Keep past reviews. I file mine chronologically. Looking back at three months of reviews reveals trends that individual reviews can’t show: gradually declining energy, gradually thinning pipeline, gradually increasing hours. These slow trends are invisible week-to-week and obvious quarter-to-quarter.
Use the 20-minute version when you’re depleted. Sometimes thirty minutes is too much. The 20-minute version covers only sections 1, 3, and 4: the scoreboard, the priority check, and the pipeline/cash check. These three sections contain the minimum viable oversight to keep things on track.
What the Sunday CEO Review Has Caught
Let me share specific examples of things the review caught before they became crises:
A pipeline drought I didn’t notice. In one review, my pipeline section showed two prospects where the previous three weeks had shown four to six. The decline had been gradual — one prospect falling off per week — and I hadn’t noticed in the daily flow. The review caught it, I intensified outreach the following week, and the pipeline recovered before revenue was affected.
A priority I kept abandoning. For three consecutive weeks, my priority check showed the same #1 priority unfinished. Three weeks of “I planned to do X but got pulled into Y.” The pattern was clear: I was avoiding the priority because it was uncomfortable (a difficult client conversation). The review forced me to confront the avoidance and handle it.
An energy decline that predicted burnout. My CEO Question for several weeks had been some version of “how’s my energy?” and the answers were consistently lower. I was sleeping poorly, working longer, and enjoying less. Without the review, I would have pushed through until burnout. With it, I noticed the trend early enough to take two days off and restructure my schedule.
A revenue source that was dying. My scoreboard showed that revenue from one product had been declining for six consecutive weeks. Week by week, the decline was small enough to dismiss. Over six weeks, the pattern was unmistakable. I investigated, found the cause (a competitor had launched something similar at a lower price), and adjusted my strategy.
None of these would have been caught without the disciplined weekly review. Each one could have become a significant problem — a revenue crisis, burnout, a dying product line — if left unaddressed for another month or two.
Combining With Other Frameworks
The Sunday CEO Review is the hub that connects to other frameworks in my business system:
- The Subtraction Audit is triggered when the review shows I’m consistently overworked or spread too thin.
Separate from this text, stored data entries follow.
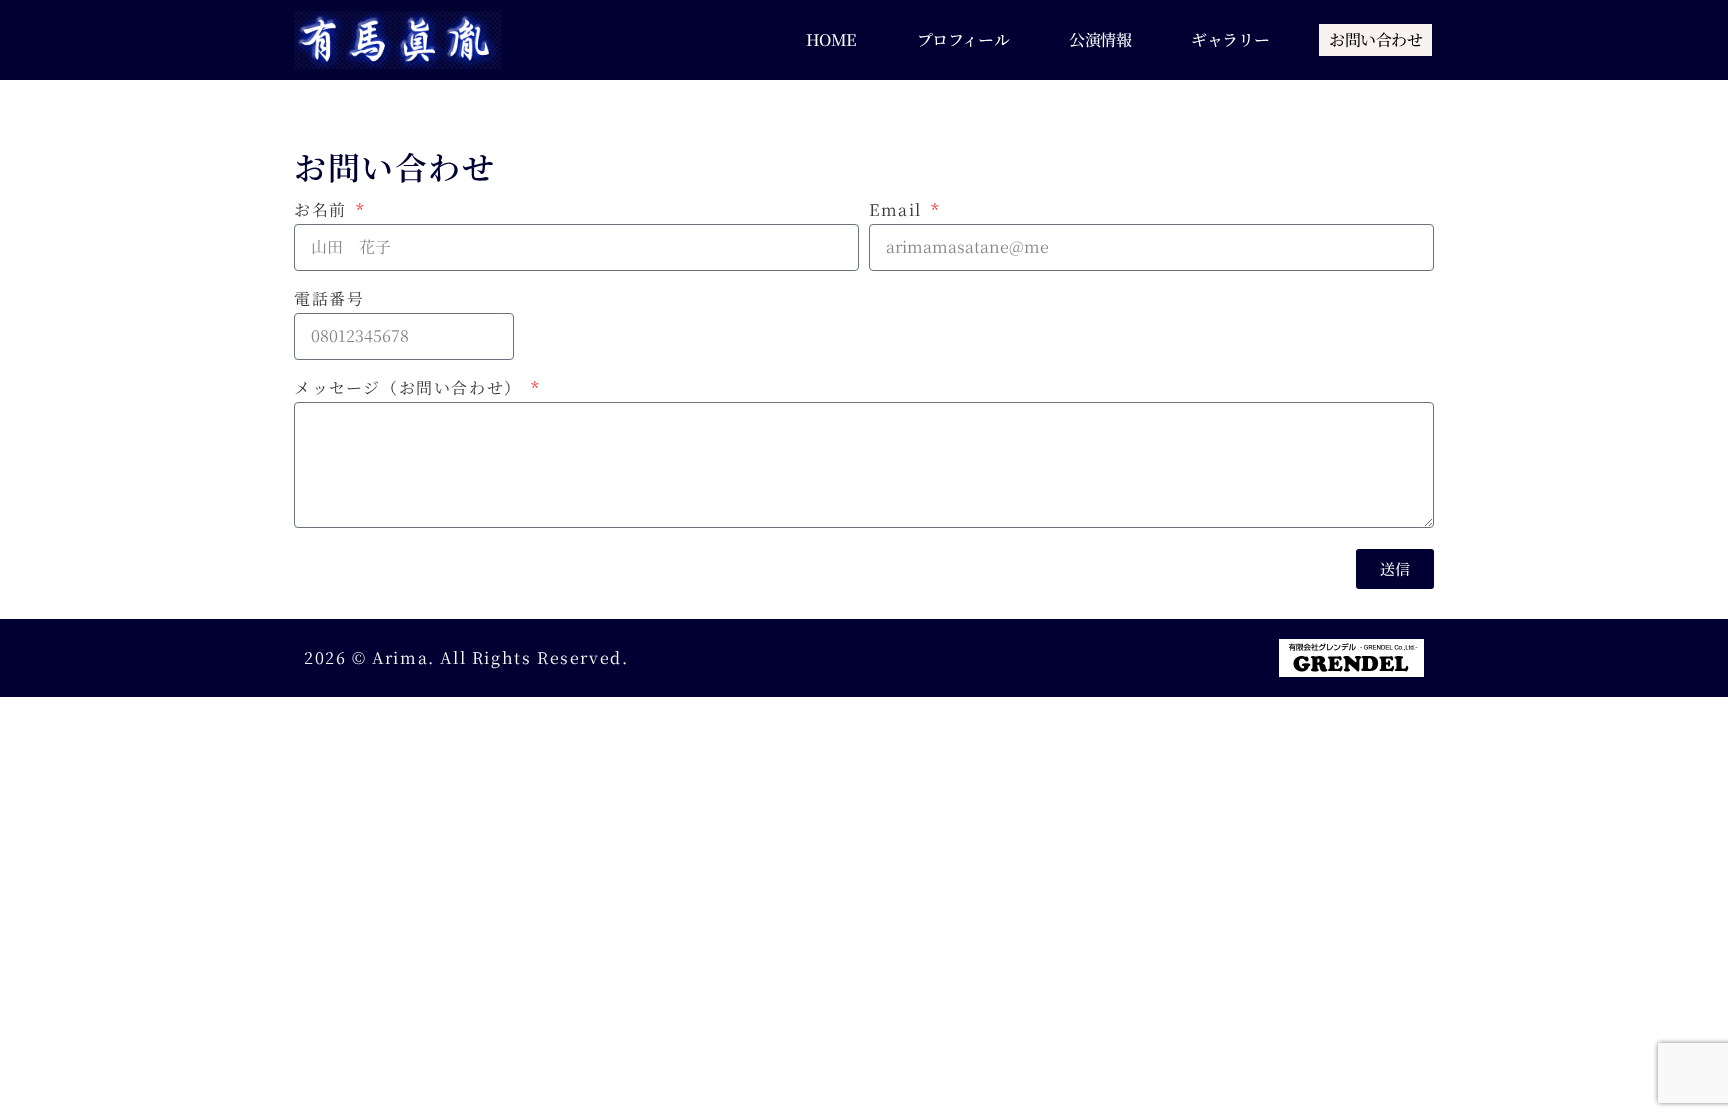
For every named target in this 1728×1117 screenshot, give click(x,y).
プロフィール (963, 39)
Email (898, 211)
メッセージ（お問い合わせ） (410, 389)
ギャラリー (1230, 39)
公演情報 (1100, 39)
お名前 (323, 211)
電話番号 (329, 300)
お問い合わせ (1375, 39)
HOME (831, 39)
- The Owner Dependency Audit is triggered when the review shows I couldn’t take time off without consequences.
- The Revenue Engine review happens quarterly and is informed by trends from the weekly scoreboard data.
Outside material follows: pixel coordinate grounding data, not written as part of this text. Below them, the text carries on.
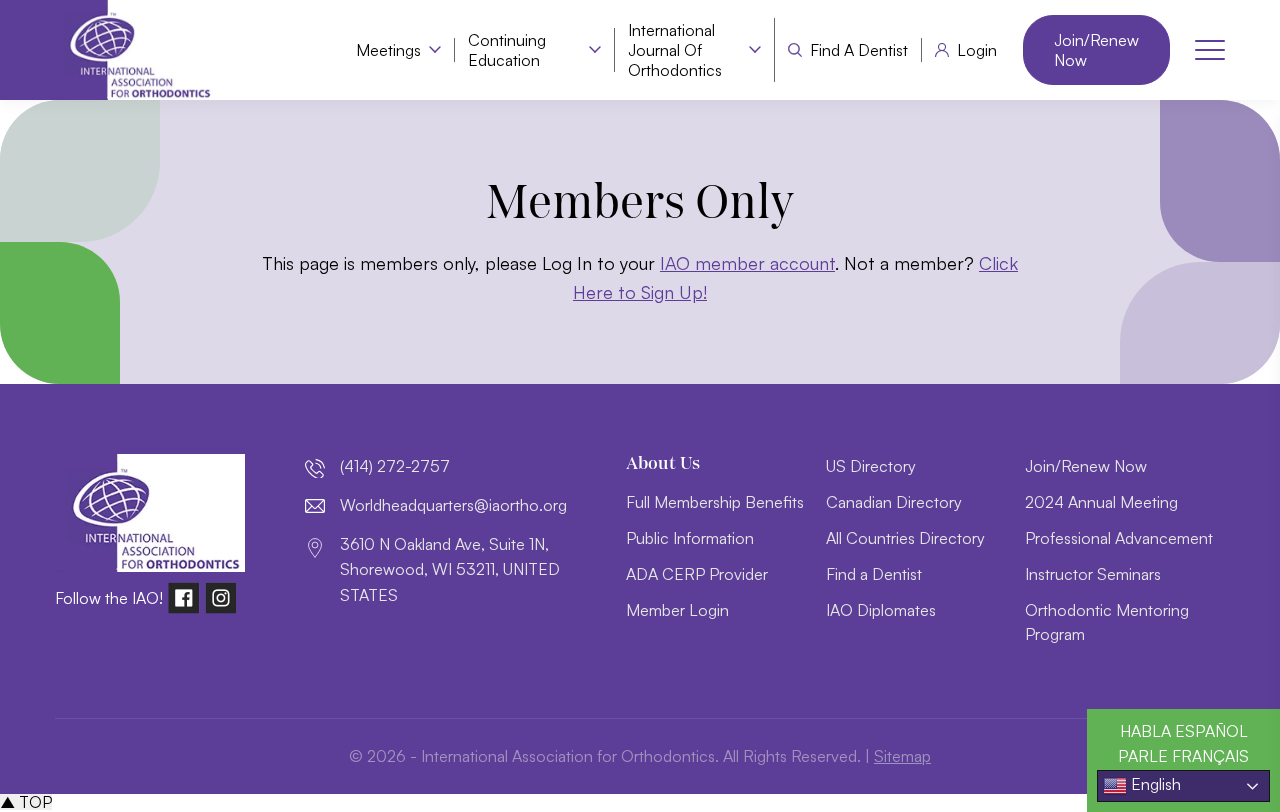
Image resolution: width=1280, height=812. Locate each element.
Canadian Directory (894, 502)
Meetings (388, 50)
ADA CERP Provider (697, 574)
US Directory (871, 466)
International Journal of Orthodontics (675, 50)
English (1154, 784)
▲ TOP (26, 802)
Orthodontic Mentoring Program (1107, 622)
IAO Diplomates (881, 610)
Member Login (677, 610)
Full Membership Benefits (715, 502)
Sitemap (902, 756)
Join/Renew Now (1096, 50)
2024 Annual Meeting (1101, 502)
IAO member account (747, 263)
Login (977, 50)
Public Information (690, 538)
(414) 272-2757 (395, 466)
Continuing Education (507, 50)
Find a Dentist (859, 50)
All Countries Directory (905, 538)
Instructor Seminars (1093, 574)
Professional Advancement (1119, 538)
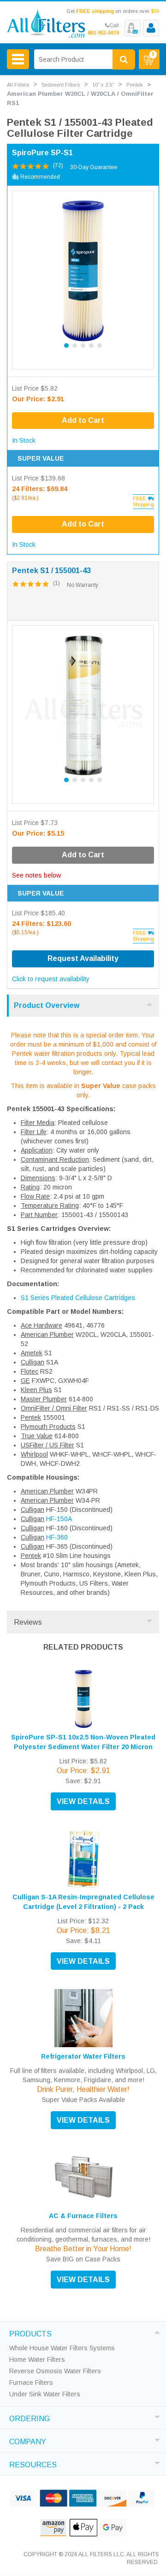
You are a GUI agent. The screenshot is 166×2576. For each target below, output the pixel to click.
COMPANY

- The Ship Trigger framework decisions surface in the priority check — if a trigger has fired, the priority is clear.
The review doesn’t replace these deeper analyses. It feeds them by surfacing the signals that deeper analysis should investigate.
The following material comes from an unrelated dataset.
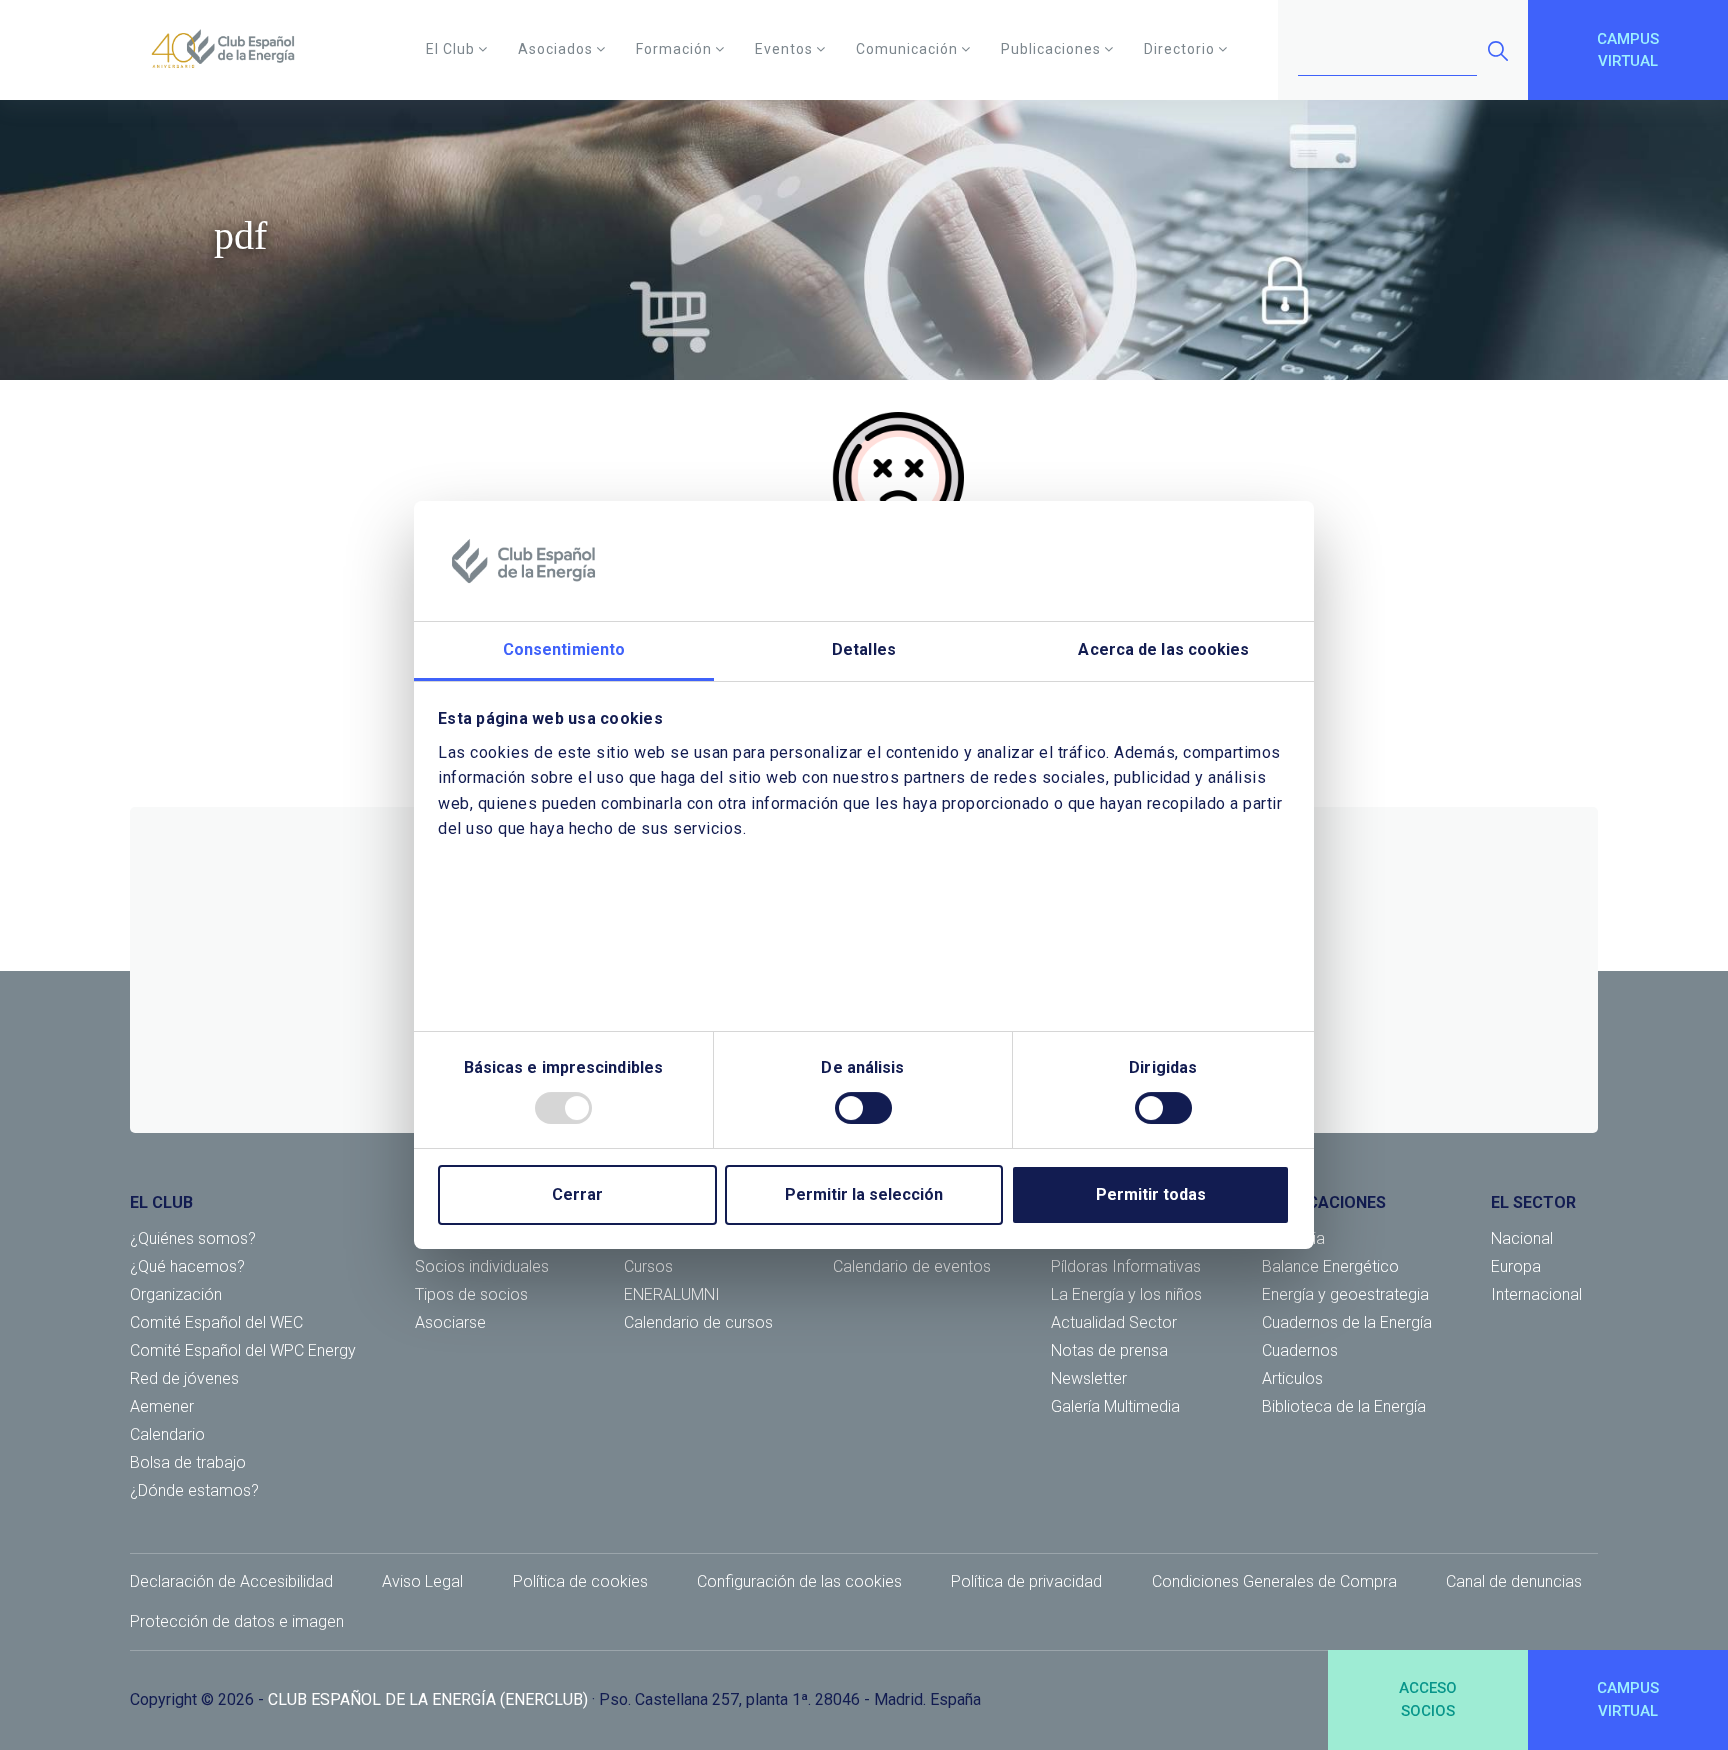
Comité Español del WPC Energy (243, 1350)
Start this Sunday. Print the template. Set a thirty-minute timer. Do it imperfectly — a messy review is infinitely better than no review. And do it again next Sunday. The compound effect of fifty weeks of thirty-minute reviews is a business that feels clear, directed, and under your control instead of a business that happens to you.
Key takeaways:
- Block thirty minutes at the same time every week — consistency matters more than the specific day or time.
- Use all five sections: Scoreboard (numbers), Win and Lesson (reflection), Priority Check (focus), Pipeline and Cash (financial awareness), and CEO Question (strategic thinking).
- Keep past reviews and compare them quarterly — slow trends invisible week-to-week become obvious over three months.
- When depleted, use the 20-minute version covering only Scoreboard, Priority Check, and Pipeline/Cash — minimum viable oversight.
- Don’t skip bad weeks — honest reflection on weeks where you didn’t do what you planned is the most valuable review you’ll ever do.